Stem cell divisions — The president of California’s $3 billion stem-cell research program resigned abruptly on Tuesday, citing both health concerns (a recent diagnosis of prostate cancer) and tensions between patient advocates and biomedical academics over plans to spend up to $300 million on new research facilities. Zach Hall’s departure will now come earlier than expected — he’ll depart at the end of April instead of the end of June — but plans to name a successor are already underway. Despite his title, Hall wasn’t the head honcho of the California institute; that honor is reserved for Robert Klein II, chairman of the inaptly named Independent Citizens Oversight Committee, who is also rumored to have clashed with Hall more than once. David Jensen of the estimable California Stem Cell Report has all the details.

Dollars for doctors (and everyone else) — Why does U.S. healthcare cost so much? The economics blog Marginal Revolution hosted a fascinating debate on the subject earlier this week, prompted by Tyler Cowen’s capsule review of a new book by Maggie Mahar titled Money Driven Medicine. The argument is too complex to do it much justice here; the best summary I can make without writing an essay myself is that the entrepreneurial instincts of doctors and medical-technology suppliers (including drug companies), combined with weak resistance from desperate patients, leads to market failure, including drastic overuse — and misuse — of medical services. Don’t miss Mahar’s contribution to the Marginal Revolution debate in comments. Two other takes on the book are here and here.

In a similar vein, this post from the group blog Health Care Renewal aims to explain why so many academic researchers seek out funding from pharmaceutical and biotech companies these days. Turns out it’s not just the greed of companies eager to co-opt paragons of the ivory tower; instead, blogger Roy Poses suggests that university incentives similar to the ones that motivate car salesmen are at fault. Definitely worth a read if the question has ever crossed your mind.

Research odds and ends from the week that was:
• Scientists discovered a gene that appears to be key to “self-renewal” in both embryonic and adult stem cells.

• Surgeons are exploring ways of conducting minimally invasive procedures using “natural openings” in the body such as the mouth, the rectum or the vagina.

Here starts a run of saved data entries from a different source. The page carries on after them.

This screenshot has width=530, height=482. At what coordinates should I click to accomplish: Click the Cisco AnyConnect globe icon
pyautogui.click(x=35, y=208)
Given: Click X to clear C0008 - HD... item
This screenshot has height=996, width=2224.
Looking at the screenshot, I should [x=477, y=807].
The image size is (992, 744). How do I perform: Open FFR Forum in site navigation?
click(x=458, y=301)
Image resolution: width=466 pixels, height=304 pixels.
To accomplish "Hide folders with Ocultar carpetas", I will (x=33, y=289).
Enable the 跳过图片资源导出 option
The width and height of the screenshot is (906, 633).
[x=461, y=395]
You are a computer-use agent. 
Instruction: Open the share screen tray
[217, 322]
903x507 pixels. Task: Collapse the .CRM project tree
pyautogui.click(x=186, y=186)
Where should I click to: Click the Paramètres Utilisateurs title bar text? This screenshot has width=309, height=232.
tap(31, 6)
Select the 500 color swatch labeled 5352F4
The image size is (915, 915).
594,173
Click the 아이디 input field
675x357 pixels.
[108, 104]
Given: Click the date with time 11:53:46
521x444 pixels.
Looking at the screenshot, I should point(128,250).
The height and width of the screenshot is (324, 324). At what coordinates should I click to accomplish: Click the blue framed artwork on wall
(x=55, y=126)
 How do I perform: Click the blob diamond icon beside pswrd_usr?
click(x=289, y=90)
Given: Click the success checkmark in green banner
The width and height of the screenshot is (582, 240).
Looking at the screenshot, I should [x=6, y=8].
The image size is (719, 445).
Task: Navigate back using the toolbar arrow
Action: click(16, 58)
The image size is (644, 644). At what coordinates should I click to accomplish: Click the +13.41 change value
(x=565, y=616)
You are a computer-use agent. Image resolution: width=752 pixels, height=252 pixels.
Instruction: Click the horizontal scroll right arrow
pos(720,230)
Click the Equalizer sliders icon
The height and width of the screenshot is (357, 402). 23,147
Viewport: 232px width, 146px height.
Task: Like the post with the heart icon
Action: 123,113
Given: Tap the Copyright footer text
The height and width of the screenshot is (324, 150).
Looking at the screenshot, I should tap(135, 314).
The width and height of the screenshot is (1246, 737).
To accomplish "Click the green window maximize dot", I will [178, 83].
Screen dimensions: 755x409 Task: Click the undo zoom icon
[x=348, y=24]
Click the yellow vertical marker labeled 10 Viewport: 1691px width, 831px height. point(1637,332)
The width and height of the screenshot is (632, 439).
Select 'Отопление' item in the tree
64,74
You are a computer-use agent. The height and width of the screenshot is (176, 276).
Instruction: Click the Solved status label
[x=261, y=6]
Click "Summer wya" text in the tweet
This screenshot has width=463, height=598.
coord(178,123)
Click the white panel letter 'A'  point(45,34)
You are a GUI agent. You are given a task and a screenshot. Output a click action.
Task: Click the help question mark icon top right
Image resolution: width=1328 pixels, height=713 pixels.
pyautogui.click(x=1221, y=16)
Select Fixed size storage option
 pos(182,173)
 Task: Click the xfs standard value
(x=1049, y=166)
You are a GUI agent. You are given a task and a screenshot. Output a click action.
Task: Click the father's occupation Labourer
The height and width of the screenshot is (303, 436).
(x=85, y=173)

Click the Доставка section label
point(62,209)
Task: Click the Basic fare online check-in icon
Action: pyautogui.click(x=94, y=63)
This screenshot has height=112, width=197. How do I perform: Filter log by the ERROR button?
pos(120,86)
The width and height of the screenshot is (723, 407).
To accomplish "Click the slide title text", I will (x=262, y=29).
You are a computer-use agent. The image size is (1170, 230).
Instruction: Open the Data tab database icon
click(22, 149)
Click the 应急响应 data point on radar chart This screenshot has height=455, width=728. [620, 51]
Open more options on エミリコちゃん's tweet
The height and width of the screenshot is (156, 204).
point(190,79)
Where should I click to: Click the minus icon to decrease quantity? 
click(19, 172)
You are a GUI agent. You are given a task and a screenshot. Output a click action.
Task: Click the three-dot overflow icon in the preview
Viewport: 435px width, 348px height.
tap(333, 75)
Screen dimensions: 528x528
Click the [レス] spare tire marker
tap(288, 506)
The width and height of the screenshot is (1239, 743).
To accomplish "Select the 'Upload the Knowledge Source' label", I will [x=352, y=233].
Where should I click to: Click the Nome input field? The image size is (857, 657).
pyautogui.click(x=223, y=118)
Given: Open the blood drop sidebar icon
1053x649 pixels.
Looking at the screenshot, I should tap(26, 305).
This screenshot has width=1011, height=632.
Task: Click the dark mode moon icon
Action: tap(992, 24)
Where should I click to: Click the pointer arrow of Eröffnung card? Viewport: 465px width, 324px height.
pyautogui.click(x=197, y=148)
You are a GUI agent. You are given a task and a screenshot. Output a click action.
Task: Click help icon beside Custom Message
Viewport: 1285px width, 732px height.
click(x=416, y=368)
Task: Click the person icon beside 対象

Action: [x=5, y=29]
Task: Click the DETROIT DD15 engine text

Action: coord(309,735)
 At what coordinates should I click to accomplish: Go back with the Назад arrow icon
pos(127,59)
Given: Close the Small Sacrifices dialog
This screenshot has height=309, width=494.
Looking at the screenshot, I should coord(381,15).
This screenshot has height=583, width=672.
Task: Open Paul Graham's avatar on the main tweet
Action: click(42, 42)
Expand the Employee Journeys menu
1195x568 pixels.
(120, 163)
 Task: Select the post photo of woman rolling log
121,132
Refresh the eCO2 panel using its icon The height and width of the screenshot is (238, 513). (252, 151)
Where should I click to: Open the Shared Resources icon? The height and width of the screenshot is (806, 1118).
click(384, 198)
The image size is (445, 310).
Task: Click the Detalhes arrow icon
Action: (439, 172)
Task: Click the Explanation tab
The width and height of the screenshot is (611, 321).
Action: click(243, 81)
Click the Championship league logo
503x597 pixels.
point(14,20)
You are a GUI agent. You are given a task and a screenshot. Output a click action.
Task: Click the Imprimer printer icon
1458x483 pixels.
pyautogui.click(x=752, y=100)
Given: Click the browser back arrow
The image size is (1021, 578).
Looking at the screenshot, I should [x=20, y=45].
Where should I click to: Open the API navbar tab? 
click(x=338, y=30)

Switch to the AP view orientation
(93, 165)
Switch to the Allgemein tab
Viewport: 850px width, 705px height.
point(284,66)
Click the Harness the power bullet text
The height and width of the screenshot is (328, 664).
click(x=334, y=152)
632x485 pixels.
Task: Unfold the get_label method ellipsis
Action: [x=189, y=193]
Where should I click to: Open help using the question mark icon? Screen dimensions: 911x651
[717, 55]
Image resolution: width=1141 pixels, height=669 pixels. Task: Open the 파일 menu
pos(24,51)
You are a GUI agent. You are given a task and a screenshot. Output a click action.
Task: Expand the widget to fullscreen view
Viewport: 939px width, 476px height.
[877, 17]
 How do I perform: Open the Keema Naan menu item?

• Take that, white supremacists: Physical anthropologists now believe that European skin only lightened up 6,000 to 12,000 years ago, suggesting that “our European ancestors were brown-skinned for tens of thousands of years” prior to that. The link is subscription-only, so here’s a brief snippet of the Science news article:

Researchers have disagreed for decades about an issue that is only skin-deep: How quickly did the first modern humans who swept into Europe acquire pale skin? Now a new report on the evolution of a gene for skin color suggests that Europeans lightened up quite recently, perhaps only 6000 to 12,000 years ago. This contradicts a long-standing hypothesis that modern humans in Europe grew paler about 40,000 years ago, as soon as they migrated into northern latitudes. Under darker skies, pale skin absorbs more sunlight than dark skin, allowing ultraviolet rays to produce more vitamin D for bone growth and calcium absorption. “The [evolution of] light skin occurred long after the arrival of modern humans in Europe,” molecular anthropologist Heather Norton of the University of Arizona, Tucson, said in her talk.